In the radiation therapy device shown in Fig. 3, the device is operated using a remote controller (17) in a control room (52) outside the treatment room (51) where no therapeutic radiation leaks, and the treatment is monitored using a TV monitor ([5)]. Monitor the area. Furthermore, the condition of the patient is photographed by an ITV camera (56) and monitored by an ITV monitor (65).

Here, the same effect can be obtained even if the imaging plate ([1) and the high-sensitivity camera (14) are replaced with fluorescence multiplier tubes. In addition, if a mechanism that can be stored in the rotating mount (2) is added to the support part (12), the patient (the technician's feet will be free when setting the force) and the setting will become easier. A movable mechanism may be added.Although the cable (18) is directly connected to the TV monitor (L6), it may be AD converted and connected to the video memory of Image Memo!J (16).

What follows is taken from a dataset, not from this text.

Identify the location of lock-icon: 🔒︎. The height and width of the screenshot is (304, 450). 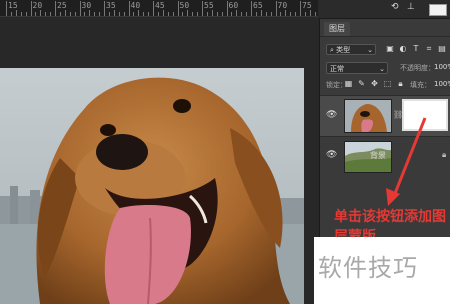
(444, 154).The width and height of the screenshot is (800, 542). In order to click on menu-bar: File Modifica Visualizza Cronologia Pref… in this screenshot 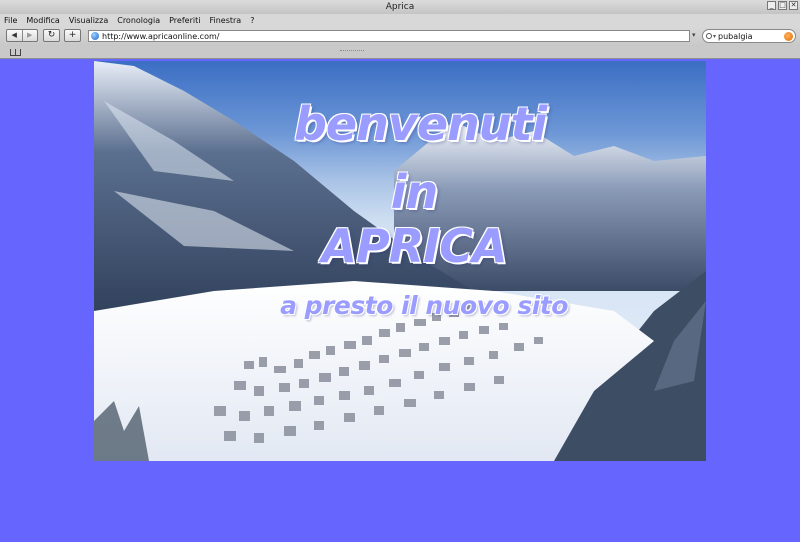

In addition, although the above embodiment describes a medical linac, it can be similarly applied to radiation therapy devices such as a cobalt-60 treatment device, a betatron, a microtron, etc.
It can also be applied to heavy particle, π meson, and neutron therapy equipment, etc., which have been under construction in recent years.

〔Effect of the invention〕

As described above, according to the present invention, an imaging plate is arranged facing a radiation source across the treatment area, and the radiation intensity distribution in four areas by this imaging plate is converted into an electrical signal and extracted on a TV monitor. This makes it possible to monitor the state of the organs in the treatment area using therapeutic radiation during radiotherapy, and it is always possible to confirm whether the treatment is being performed correctly, thereby improving the safety of radiotherapy. This has the effect of improving treatment accuracy and treatment accuracy.

[Brief explanation of the drawing]

FIG. 1 is a schematic side view of an embodiment of the present invention, FIG. 2 is a plan view of the scale of treatment area dimensions in FIG. , 4th
The figure is a schematic side view of a conventional radiotherapy site monitoring device. (4)...Radiation source, (6)...Radiation, (11)φΦ imaging plate, (14)...High sensitivity camera (means for converting into electrical signals), (16)...TV monitor, (L6
)...Image memory, (31)...Scale. In each figure, the same reference numerals indicate the same or corresponding parts. Agent Zeng Wa Dao Teru ゛Heart 2 City Figure 4

Claims (1)

[Claims] an imaging plate that is placed opposite to the radiation source across the treatment area and is sensitive to the intensity of the radiation; a means for converting the radiation intensity distribution by the imaging plate into an electrical signal; A radiotherapy site monitoring device comprising a TV monitor for extracting intensity distribution.